The former Dutch national star Marco van Basten is FIFA’s chief officer for technical development and he is a firm advocate of the technology – a position not necessarily shared by all players or supporters.

Speaking with the long-serving AC Milan forward said that use of the VAR would help to eliminate any argument over whether or not the correct decision was made during a game.

“It’s good for football and helps the game a lot,” he said.

“This is something that eradicates the big incorrect decisions, which is FIFA’s goal.”

Moves to allow the technology to operate in a domestic competition have been underway for several years with the guardians of the laws of the game, the IFAB (International Football Association Board), giving the green light to the development last year with Australia swinging into an eight-month trial period shortly thereafter.

Testing the technology in both offline and live setups at the national youth competitions at state and national level, Football Federation Australia (FFA) believes there will no complications when Melbourne City host Adelaide United tomorrow evening to kickoff the VAR era.

Speaking in the buildup to that clash, the head of the A-League, Greg O’Rourke, said it’s a groundbreaking moment for the global game.

“Since the dawn of Association Football there have been controversial decisions and that will continue,” he said.

“With the advent of broadcast technologies, referees have been the only individuals that have not been able to benefit from the use of video replay technology. That changes this week.”

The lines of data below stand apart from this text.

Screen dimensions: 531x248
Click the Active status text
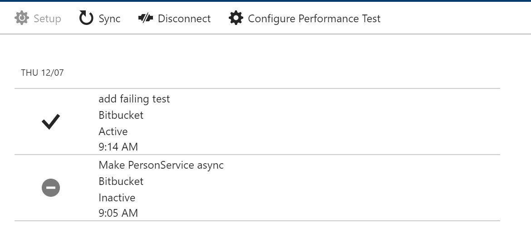(113, 131)
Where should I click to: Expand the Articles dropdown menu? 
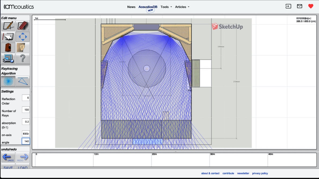[x=182, y=7]
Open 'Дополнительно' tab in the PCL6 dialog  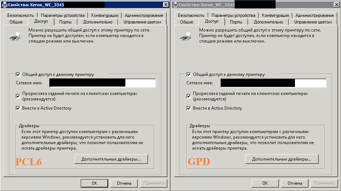(x=98, y=22)
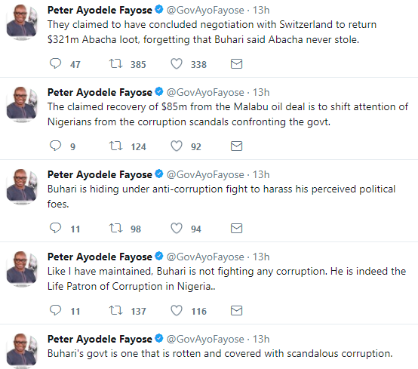
Task: Share political foes tweet via message envelope
Action: click(x=236, y=228)
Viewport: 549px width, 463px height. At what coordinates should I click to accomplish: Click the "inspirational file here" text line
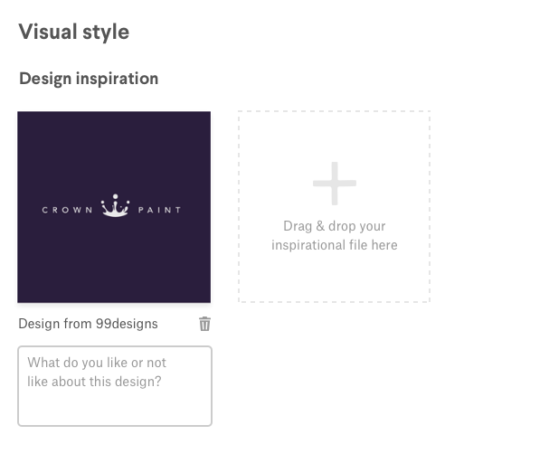(x=335, y=245)
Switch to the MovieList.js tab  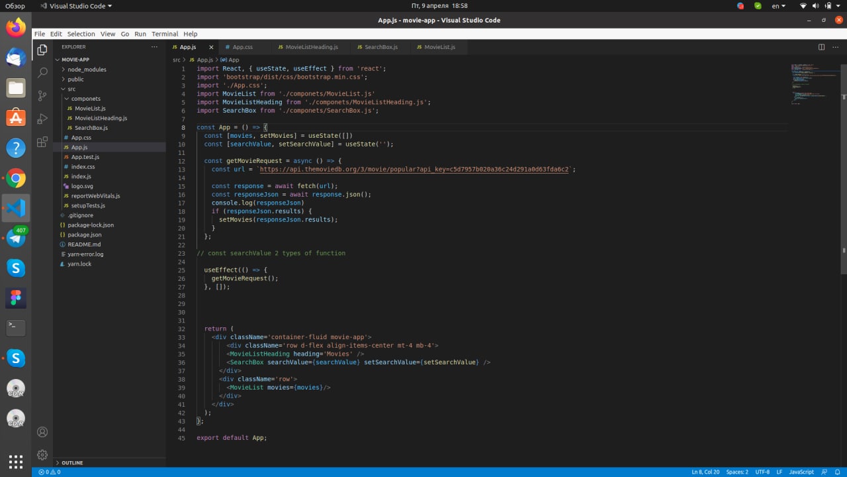[x=439, y=47]
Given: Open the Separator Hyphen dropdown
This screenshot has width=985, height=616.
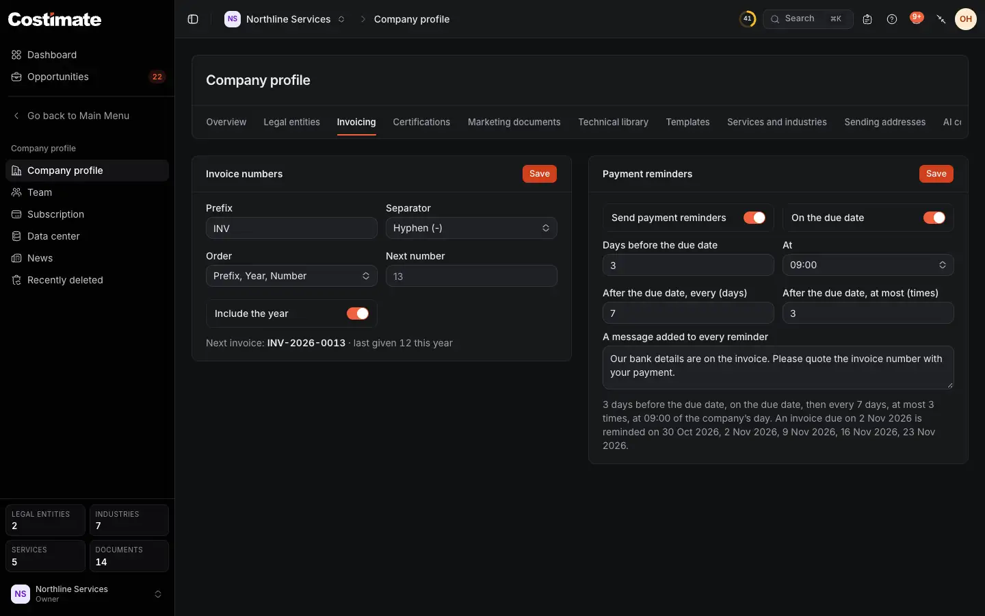Looking at the screenshot, I should click(x=471, y=228).
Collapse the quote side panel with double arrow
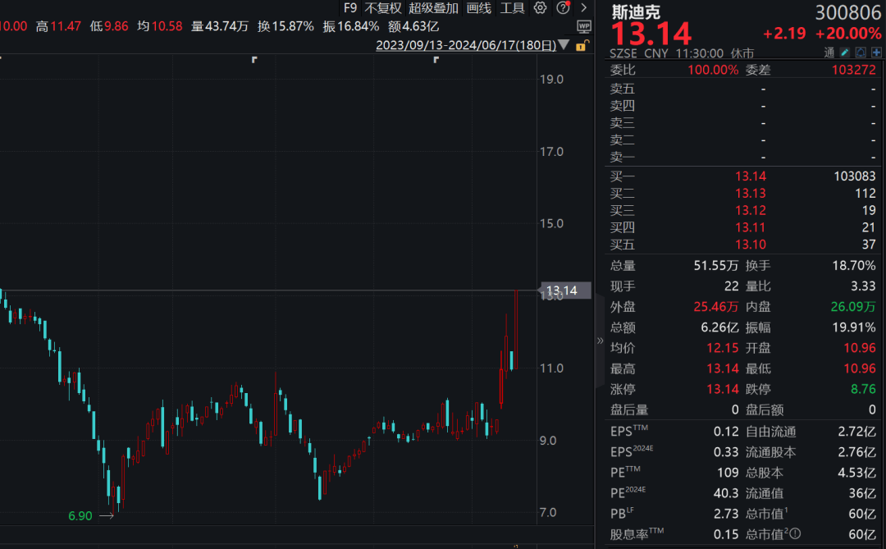 [x=600, y=340]
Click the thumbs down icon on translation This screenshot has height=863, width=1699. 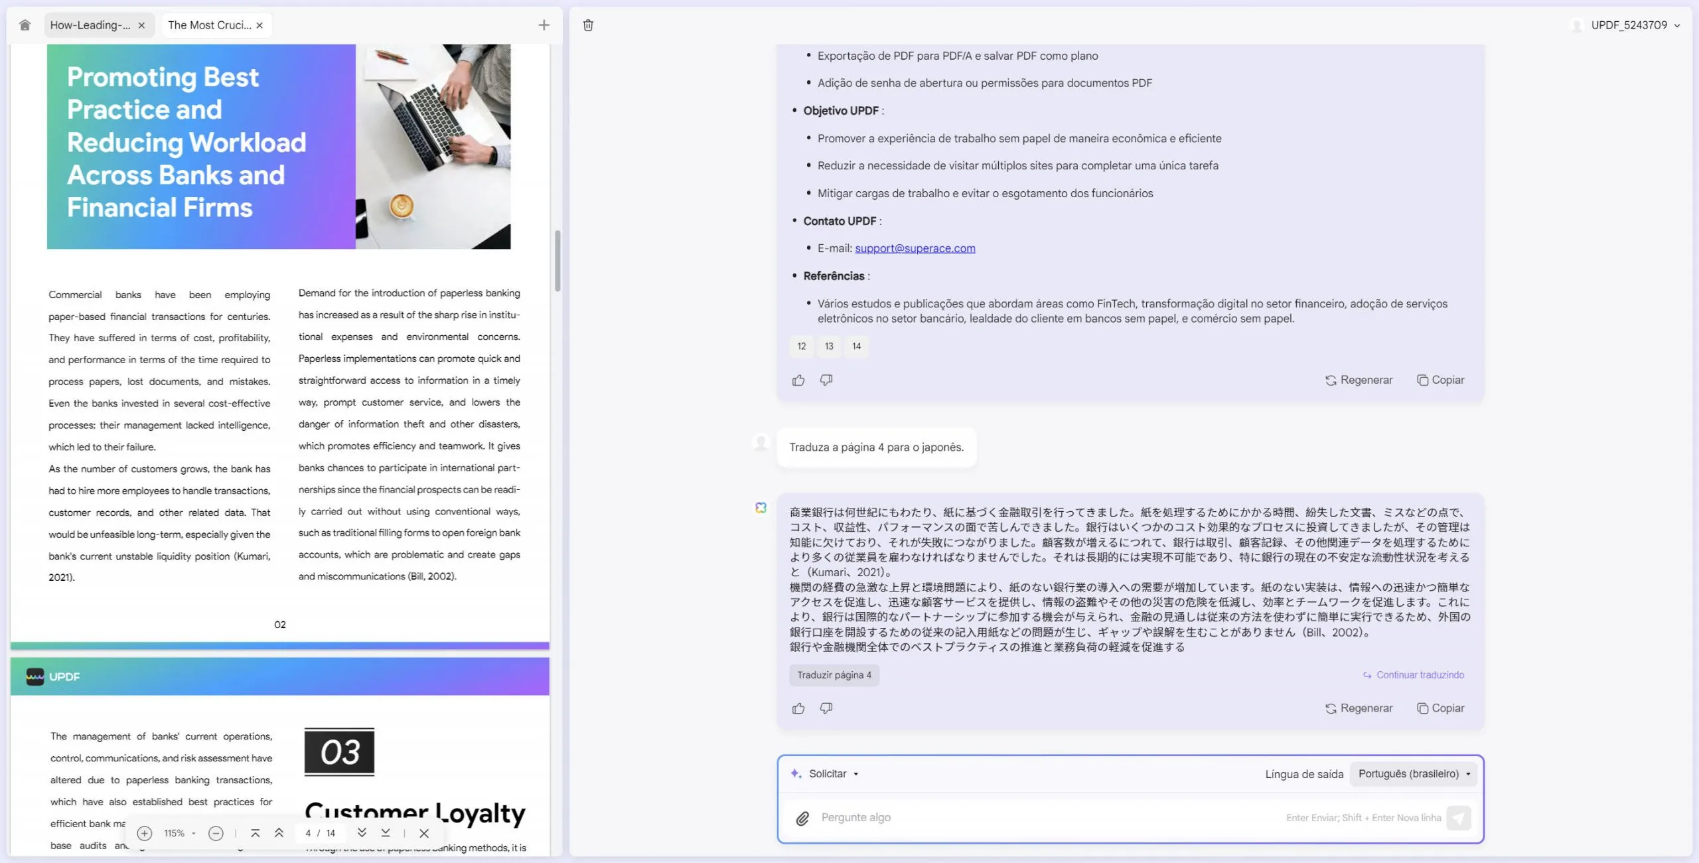coord(826,708)
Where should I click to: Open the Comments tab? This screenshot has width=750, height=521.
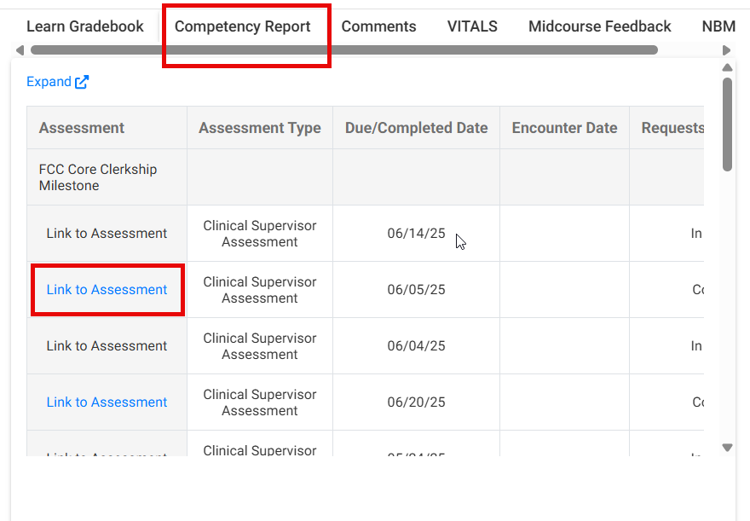[x=378, y=26]
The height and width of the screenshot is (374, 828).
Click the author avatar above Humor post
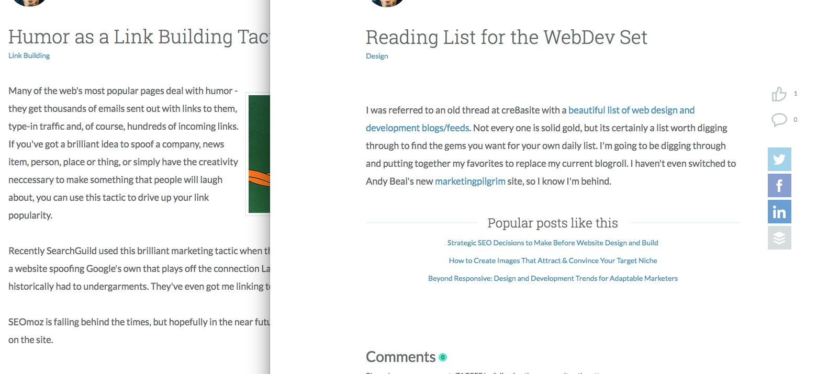click(29, 2)
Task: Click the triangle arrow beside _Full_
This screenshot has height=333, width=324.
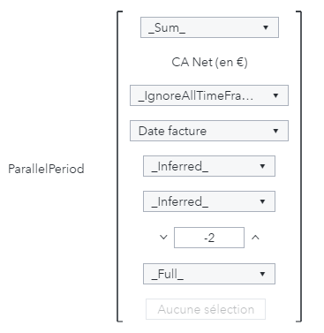Action: tap(262, 274)
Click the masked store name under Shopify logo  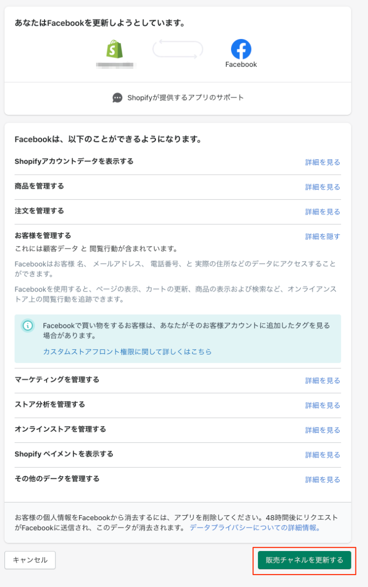coord(114,65)
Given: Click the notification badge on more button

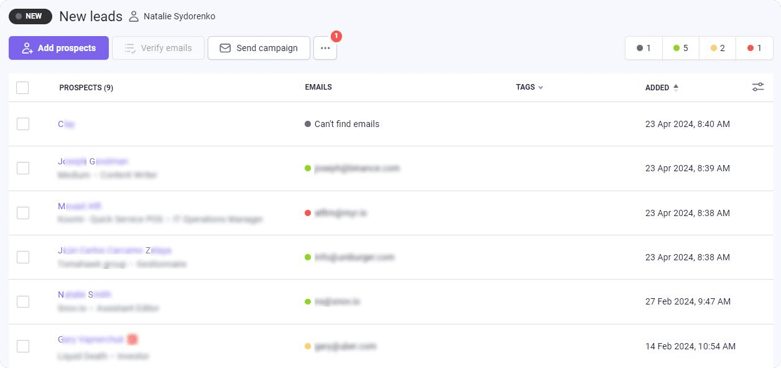Looking at the screenshot, I should point(336,36).
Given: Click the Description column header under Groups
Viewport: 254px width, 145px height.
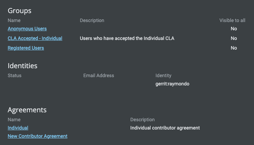Looking at the screenshot, I should [x=92, y=20].
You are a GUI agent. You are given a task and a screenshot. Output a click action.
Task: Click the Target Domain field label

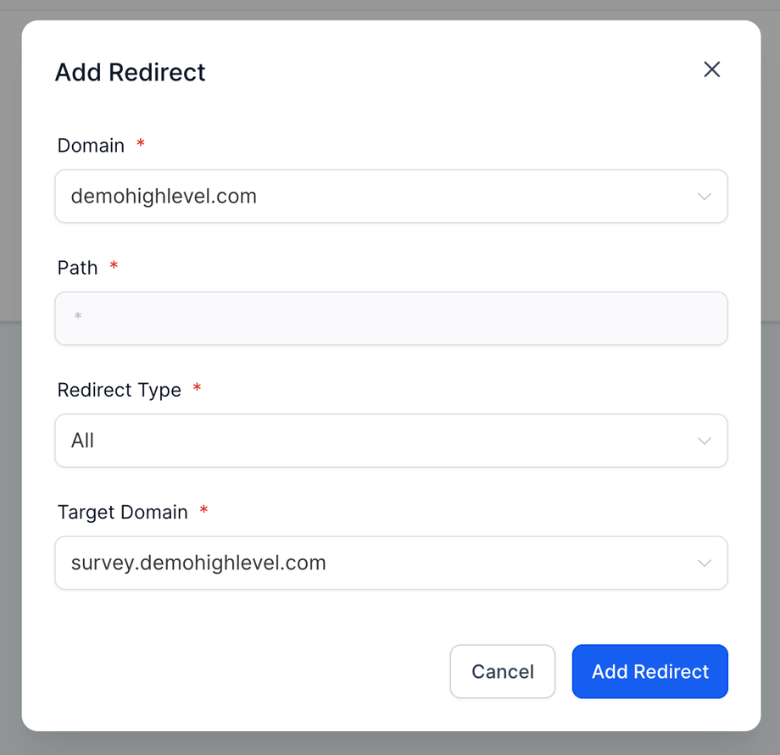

The mantra of the VAR from both IFAB and FIFA is ‘minimum interference with maximum benefit’ but critics have questioned just why the system is being implemented at the end of the Australian season. There are several teams still jockeying either for a playoff spot or the crucial home advantage that comes with finishing in an higher position over the final two rounds of the regular campaign starting this week.

If the goal of the technology is to ensure, as various A-League types have suggested, that no club should be unfairly affected by decisions which could see them relegated or not win a title then the late season move certainly seems at odds with those objectives, given the standard collection of controversial calls that have occurred across the season to date.

The hope though is that if everything goes off without a hitch during this period, then VAR will become a permanent fixture not just in Australia but across the footballing world.

For Southeast Asian leagues, that could have a profound benefit – if nations can afford to both purchase the technology required and employ the extra officials needed to sit in judgment on those decisions.

As history has shown, the region is certainly one of the global hotbeds for match-fixing. If there was a third party, removed from those officials at the game, involved in decision making then any kind of inducements for match officials to either award questionable penalties or issue unwarranted red cards can be greatly reduced if not eliminated entirely.

Proponents of the system in Australia have been adamant that it won’t slow the game down, arguing both that VAR will only be used in situations where a ‘clear error’ has been made and that there are ‘natural’ stoppages of play regardless of when goals are scored, penalties awarded or red cards shown. That allows a seamless period where those decisions will be automatically reviewed.

Problems can obviously occur in reverse though – where play is waved on after a penalty is denied or a yellow rather than red card is produced and the VAR takes a look and decides to overrule the on-field official. That has a fundamental impact on the way the game has historically flowed.

It comes down then to the ‘traditionalists’ who don’t want technological interference in the game versus those who believe that if the sport has the capability to ensure correct decisions are taken then that should be employed.

Those in the first camp aren’t often heard to deride the advancements made in, say, the weight and flight of the ball, increased production standards that see boots and shirts as lightweight and efficient as ever or even simple things such as better drainage that allows the game to be played in far better conditions than would have occurred in the water-logged days of yore.

For those who want to cling to the past it’s also worth remembering that when ‘modern’ football first emerged from Europe a century and a half ago, the world was a vastly different place.

Travel was still largely undertaken by ship, the telegraph had only just been invented and telephones, cars, film and even fire extinguishers were not even dreamt of.

The world moves on, the sport moves on and with football now both a game for the world and a business where careers can be vastly altered by a lone decision, the move to embrace technology – if it doesn’t snip at the fabric of the game – should be embraced wholeheartedly.

Much of the football-loving public across Asia and beyond should be watching with anticipation events in Australia this weekend to see what could well be the future of the sport unfolding.